*Your instructions*
Please output every entry below exactly as written, leaving out any pictures.

(Dataset begins)

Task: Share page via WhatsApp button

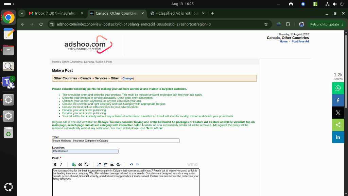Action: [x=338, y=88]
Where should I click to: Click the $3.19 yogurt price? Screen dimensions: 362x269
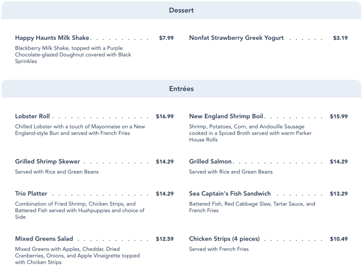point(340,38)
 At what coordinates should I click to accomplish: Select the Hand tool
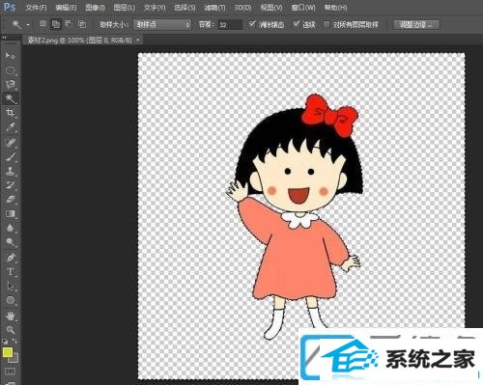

(Dataset ends)

*Answer space*
Task: Share page via WhatsApp button

Action: [x=338, y=88]
Where should I click to: Click the $3.19 yogurt price? Screen dimensions: 362x269
point(340,38)
 At what coordinates should I click to accomplish: Select the Hand tool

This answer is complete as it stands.